Colateral (lit. 'Collateral) is a 2019 Venezuelan documentary film directed by journalist Lucrecia Cisneros. The documentary is about extrajudicial executions in Venezuela and their consequences on the affected families. The documentary was awarded several recognitions in film festivals, including in Venezuela the category of best documentary in the Short Film Contest of the National Film School and the International Festival El Grito.

== Production ==
Colateral's main theme of is the extrajudicial executions in Venezuela by state security forces, including the Special Action Forces (FAES).
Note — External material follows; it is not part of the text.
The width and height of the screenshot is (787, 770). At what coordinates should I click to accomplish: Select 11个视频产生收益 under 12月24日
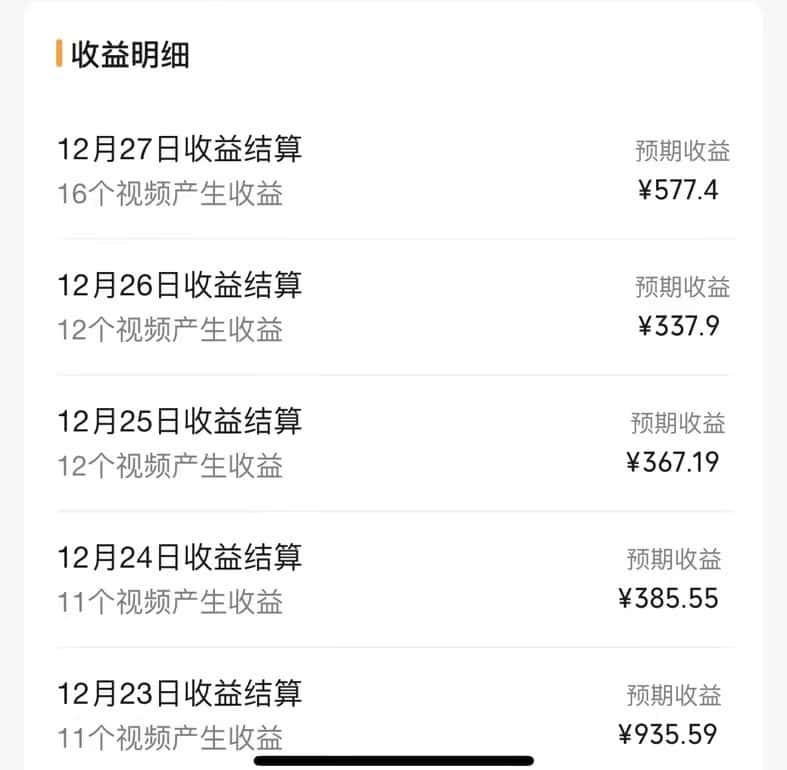170,601
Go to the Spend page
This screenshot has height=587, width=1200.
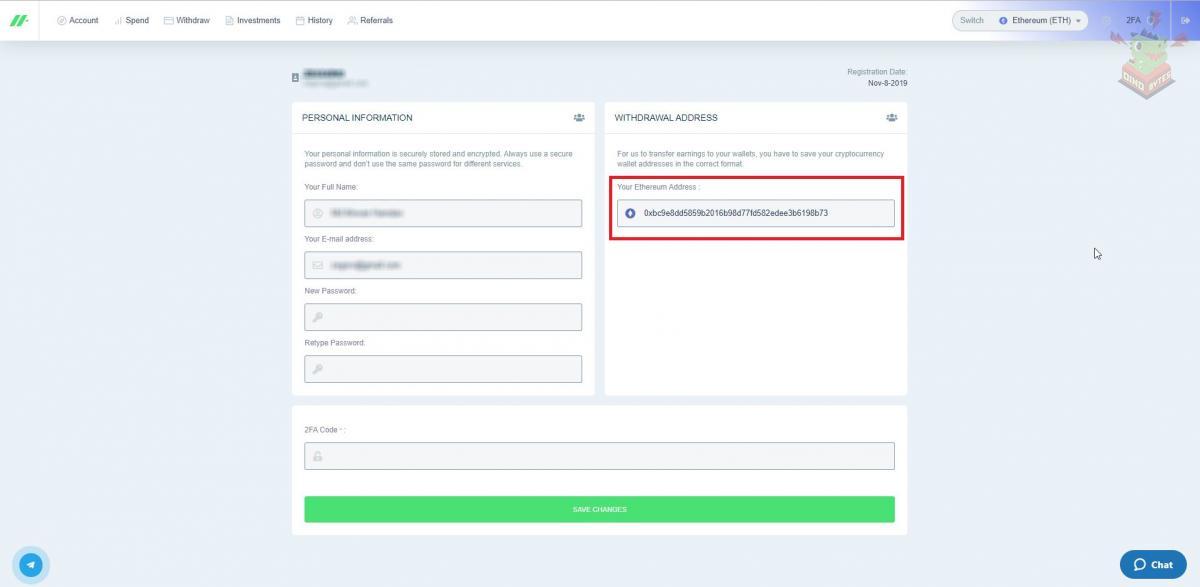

The project arose as a result of an initiative of Lucrecia Cisneros, who worked at Efecto Cocuyo and was studying her last semester at the Andrés Bello Catholic University (UCAB), majoring in social communication. The documentary was part of her undergraduate thesis. The production was made by several UCAB students, including Lucrecia Cisneros, Elvira Prieto, Carlos Carreño, Sariana Guerra, Andrés Gerlotti, Dayana Duarte and Luis Olavarría. The documentary explores the consequences of extrajudicial executions for the families and children affected, and presents the testimony of Zenaida Mejías, the mother of two children whose deaths are attributed to the action of security forces, one of which Zenaida was an eyewitness in her home. The testimony is accompanied by the analysis of a sociologist, a psychologist, a lawyer and a human rights defender.

== Reception ==
Colateral was included in the official selection of international film festivals. In Venezuela, it participated in the Documenta 2021 festival and in the international festivals El Grito and Maracay, as well as in the Festival Internacional de Cine Austral, in Argentina; the Festival de Cinema de Alter do Chão, in Brazil; the International Social Change Film Festival Chicago, in the United States; the Prague International Monthly Film Festival, in the Czech Republic; and the Africa Human Rights Film Festival, in South Africa.

In 2019 the documentary received the award for Best Documentary in the IV Short Film Competition of the National Film School (ENC), and in 2021 was awarded in the category of Best Documentary at the El Grito International Film Festival. It has also been the national winner of the international festival Les Tres, in Venezuela; the distribution award of the Daroca & Prison Film Festival in Spain, and the audience award of the Zeitimpuls ShortFilm Festival, in Austria.